链上数据显示,盗窃后,这批资产没有像普通被盗资产那样快速被拆分变现,而是在特定钱包沉寂了四年。2023年,境外安全团队MilkSad曝光的CVE-2023-39910漏洞,将美国司法部起诉书中的25个目标地址与LuBian矿池的攻击地址关联起来。链上追踪机构ARKHAM进一步确认,这些资产最终流入了美国政府控制的钱包,意味着美国在2025年司法没收之前,已实际掌控了这批资产。
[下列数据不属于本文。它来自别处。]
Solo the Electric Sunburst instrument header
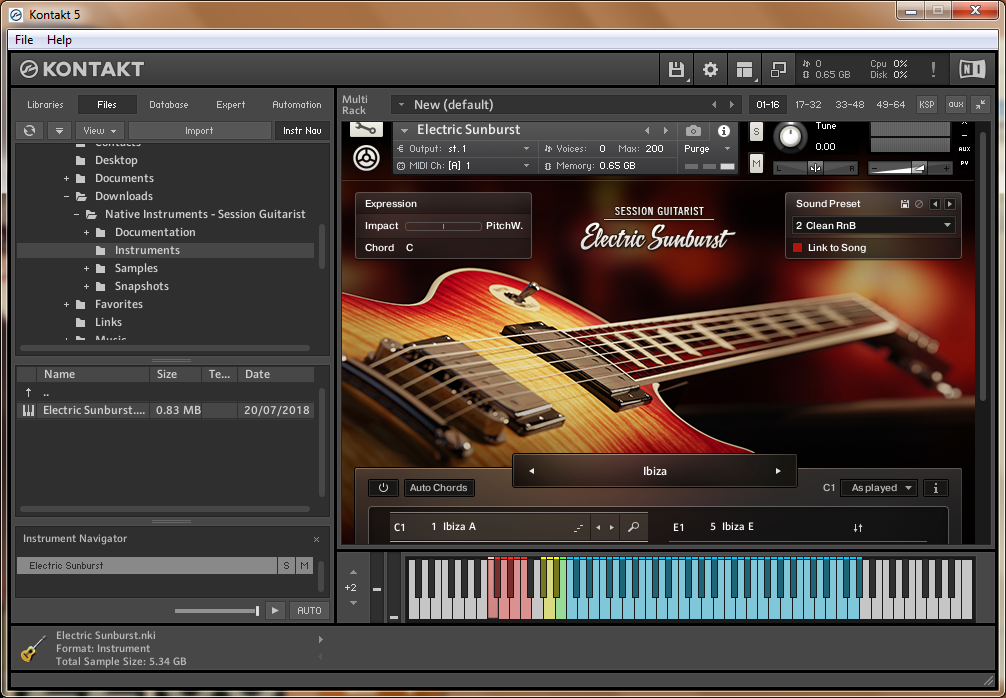 tap(756, 132)
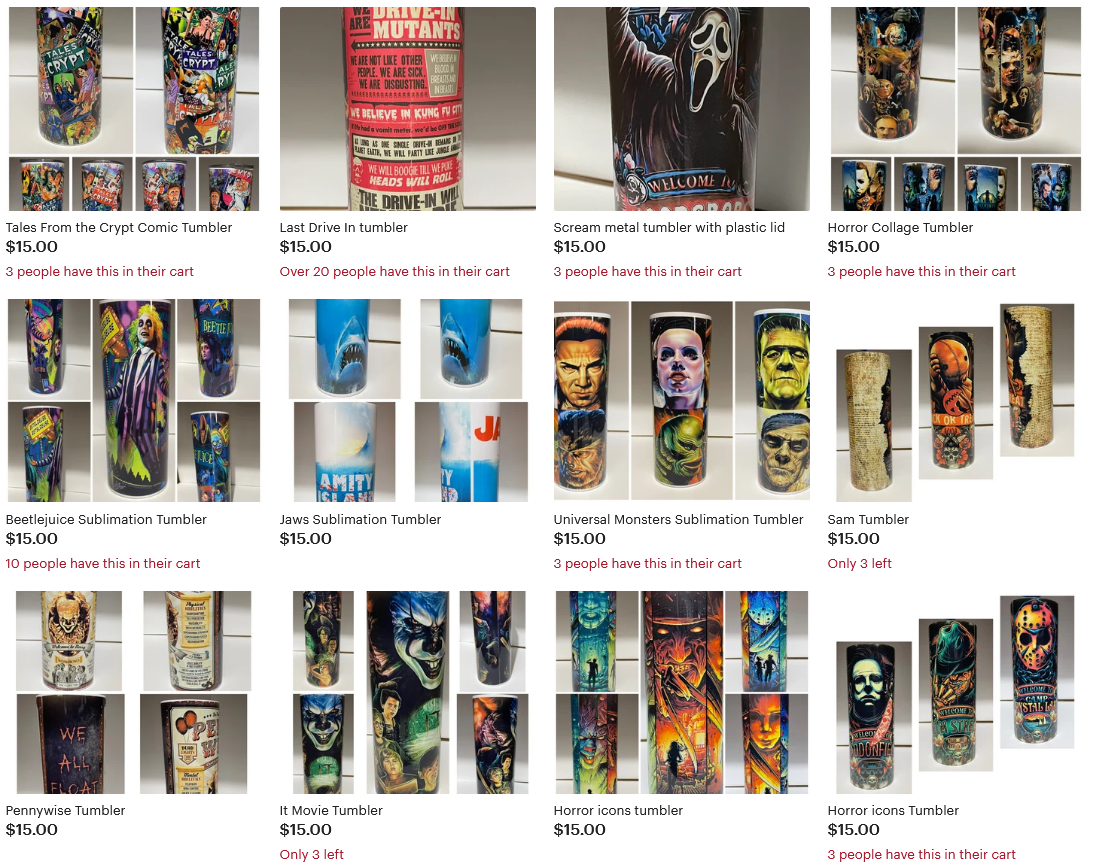Open the Sam Tumbler title link
The height and width of the screenshot is (866, 1098).
868,519
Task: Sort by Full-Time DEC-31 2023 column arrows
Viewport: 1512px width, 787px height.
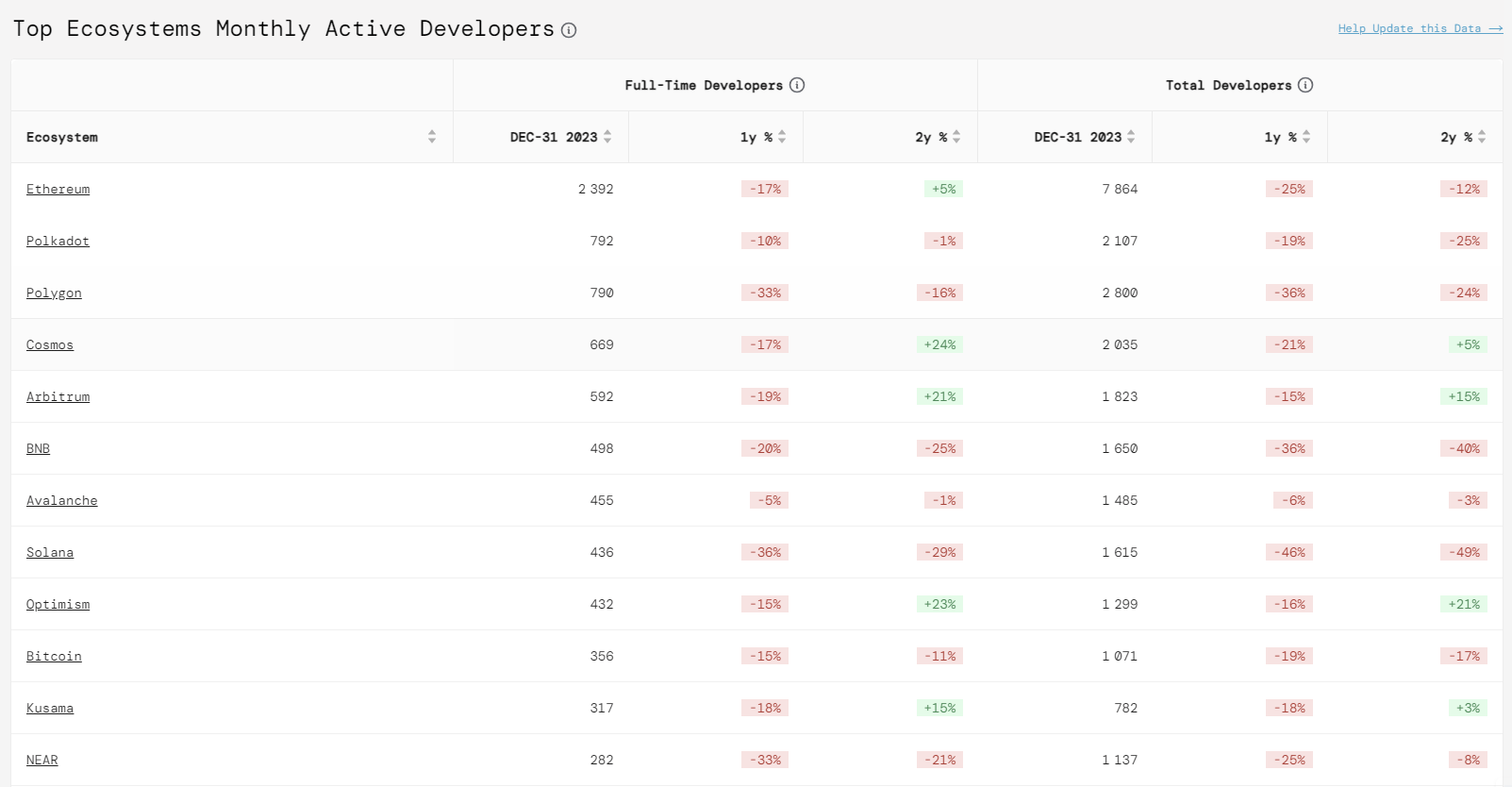Action: [x=607, y=137]
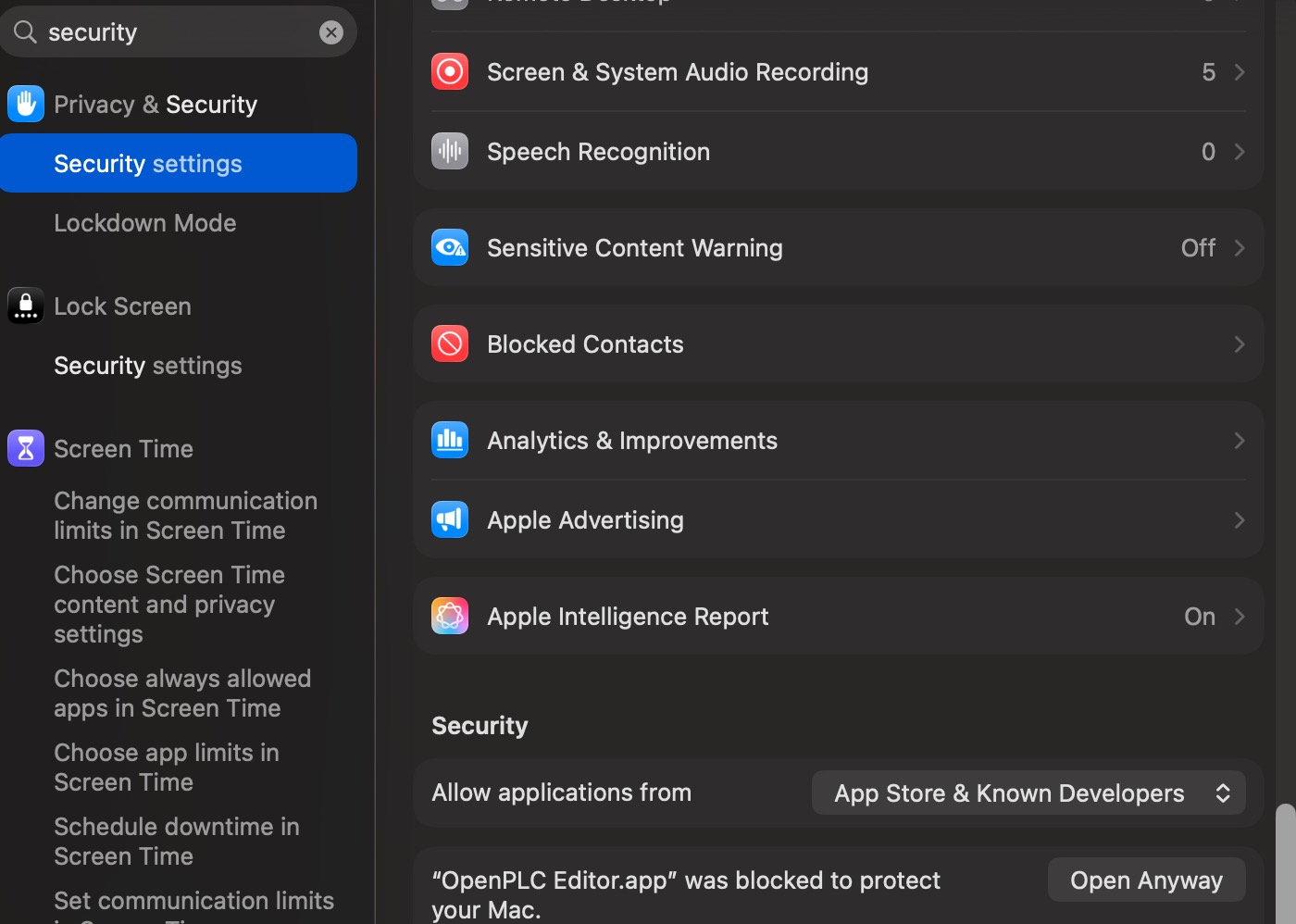Open Blocked Contacts via its chevron
The width and height of the screenshot is (1296, 924).
1239,344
2025年10月,美国司法部正式宣布完成对这12.7万比特币的没收。值得注意的是,美方没有通过传统的刑事追捕和引渡程序,而是启动民事没收程序,将比特币本身作为“被告”,只需证明资产“较大可能来源于非法活动”即可执行没收。同时,鉴于“涉及259名美国受害者、损失约1800万美元”,美方依照“最低联系原则”,声称对该案拥有管辖权,避免了跨境执法的诸多难题。
此举引发广泛讨论:陈志方面否认指控,声称资产为合法所得;LuBian矿池则表示,将通过法律途径追偿被盗资产;与此同时,虚拟货币市场短暂出现波动,投资者开始重新反思虚拟货币的“匿名性”和“安全性”。
截至目前,这些比特币仍由美国司法部托管,最终归属和处置方案仍在审理中,但该案已创下加密货币跨境没收的规模新纪录,成为全球虚拟货币执法的重要标志性案件。
(一)核心争议
在陈志案审理中,比特币的法律属性认定成为首要焦点。该问题在国际社会始终存在分歧。我国司法实践一般认可比特币的财产属性,认为其具有管理能力、转让可能性和法益保护价值,属于财产性数据;杭州互联网法院在相关民事案件中也认定比特币应受法律保护,具有财产权益。
但在刑事案件中,比特币的性质仍较模糊。美国在本案中采取“犯罪所得”定性,将其作为民事没收对象,这与其在Ripple案中将比特币认定为“证券”的做法形成鲜明对比,体现出虚拟货币在不同场景下的法律场域变换。
从我国法律看,比特币未被赋予法定货币地位,其交易炒作行为属于非法金融行为,但这不影响其作为“虚拟财产”受到保护。这两者的“交易禁止”与“财产保护”之间的制度冲突,也在陈志案中有所体现。
学界对于此问题存在三大主流观点:
“计算机信息系统数据说”认为比特币本质是电子数据,不具有传统意义上的物理财产属性;
“财产论”认为比特币具有经济价值和支配能力,应纳入财产权保护范畴;
“违禁品说”则主张比特币助长非法交易,应被认定为非法物品。
这些不同立场反映出数字经济创新与传统法律体系适配的复杂挑战。
(二)程序焦点
陈志案中的最大法律争议在于美国所主张的跨境管辖权问题。涉案主体陈志为柬埔寨商人,其主要行为发生在东南亚地区,受害矿池位于中国,而美国仅凭“259名美国受害者”的微弱联系,就主张全面管辖权,这引发了国际社会对“司法长臂”适用范围的广泛讨论。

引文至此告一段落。